> **AIM OF THE TASK**:
Lay out the lines of each of the following items as a numbered list, leaving out any blank lines.

[START OF INFORMATION GIVEN]

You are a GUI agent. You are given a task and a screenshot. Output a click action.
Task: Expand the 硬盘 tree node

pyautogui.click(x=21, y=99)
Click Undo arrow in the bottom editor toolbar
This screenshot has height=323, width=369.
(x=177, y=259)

[END OF INFORMATION GIVEN]

> **FINISHED ANSWER**:
1. You are a GUI agent. You are given a task and a screenshot. Output a click action.
2. Task: Expand the 硬盘 tree node
3. pyautogui.click(x=21, y=99)
4. Click Undo arrow in the bottom editor toolbar
5. This screenshot has height=323, width=369.
6. (x=177, y=259)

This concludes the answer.